■ Required work: Report each line of the data that contains the string "Disha".

--

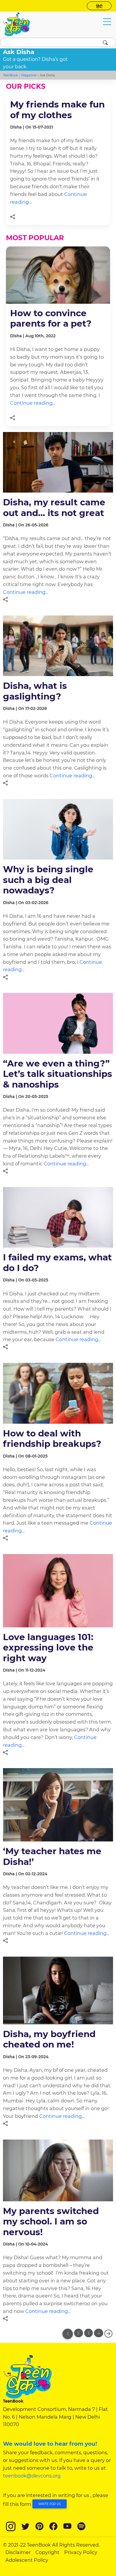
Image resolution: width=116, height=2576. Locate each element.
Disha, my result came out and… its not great (54, 507)
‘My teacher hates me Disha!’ (52, 1856)
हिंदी (99, 6)
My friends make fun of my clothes (57, 109)
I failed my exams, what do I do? (57, 1262)
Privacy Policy (80, 2552)
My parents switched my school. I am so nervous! (51, 2221)
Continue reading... (32, 403)
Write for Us (49, 2504)
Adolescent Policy (26, 2560)
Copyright (47, 2552)
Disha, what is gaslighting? (35, 690)
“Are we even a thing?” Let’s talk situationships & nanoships (57, 1074)
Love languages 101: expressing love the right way (48, 1647)
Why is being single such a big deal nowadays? (48, 879)
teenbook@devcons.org (32, 2476)
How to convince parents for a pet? (50, 318)
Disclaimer (18, 2552)
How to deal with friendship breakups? (52, 1438)
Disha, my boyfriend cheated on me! (49, 2039)
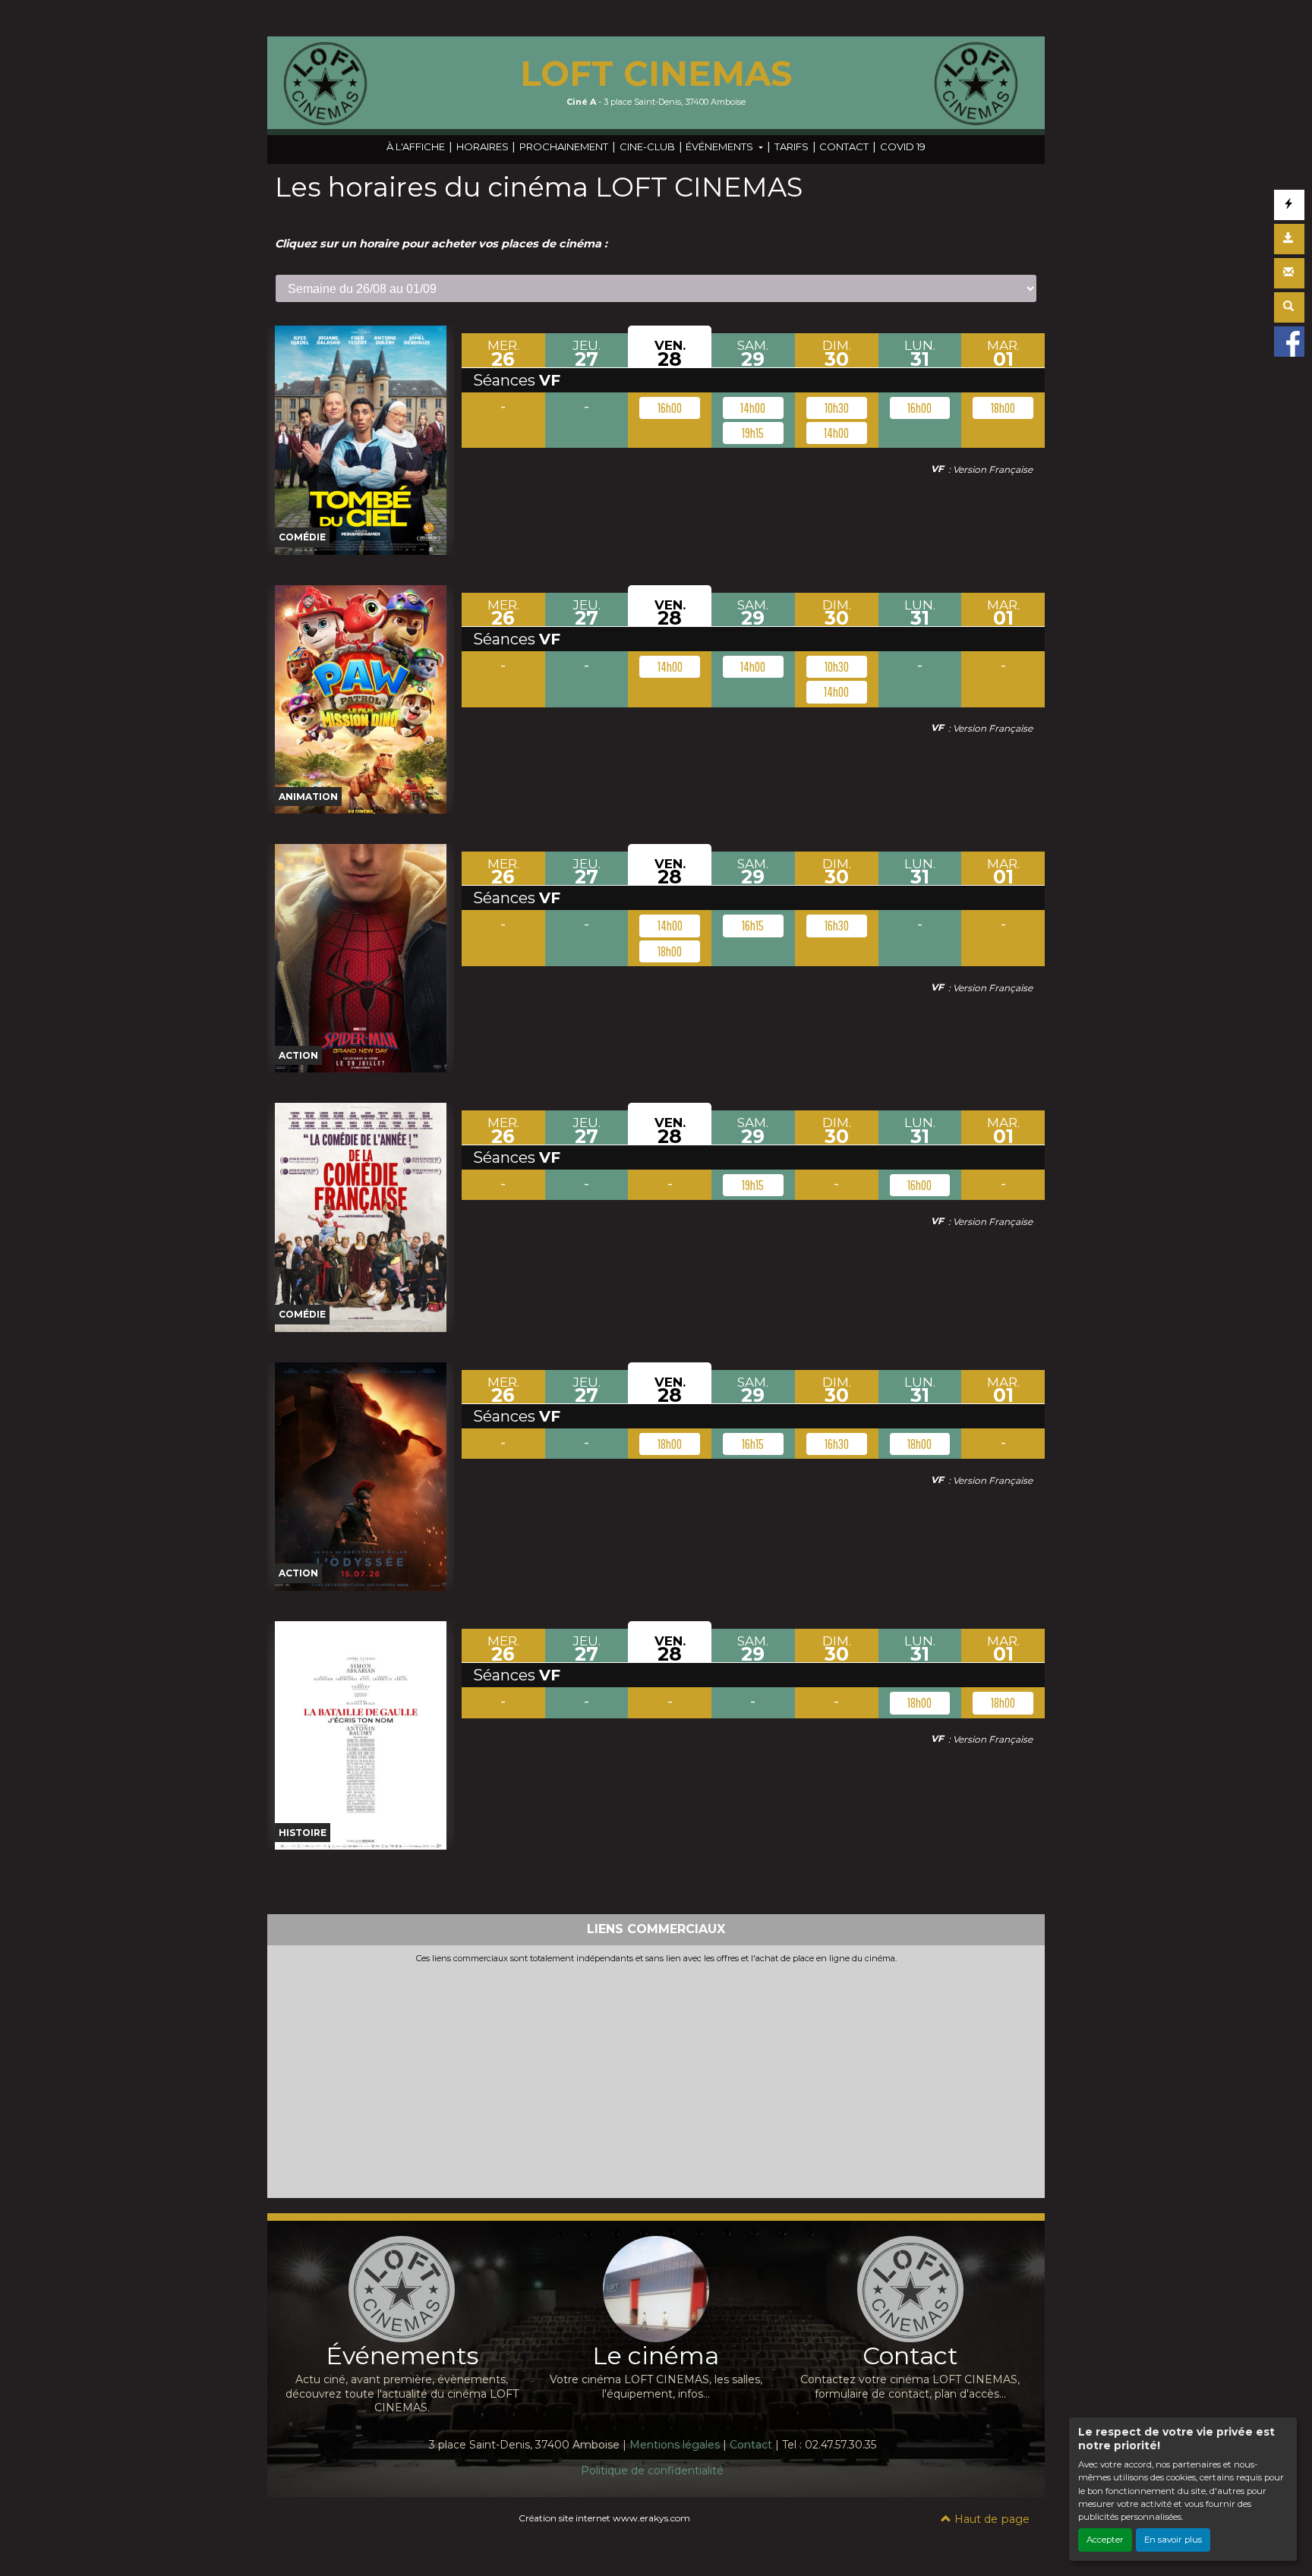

--

■ Solution to this task:
Disha, my result came out and… its not great (54, 507)
‘My teacher hates me Disha!’ (52, 1856)
Disha, what is gaslighting? (35, 690)
Disha, my boyfriend cheated on me! (49, 2039)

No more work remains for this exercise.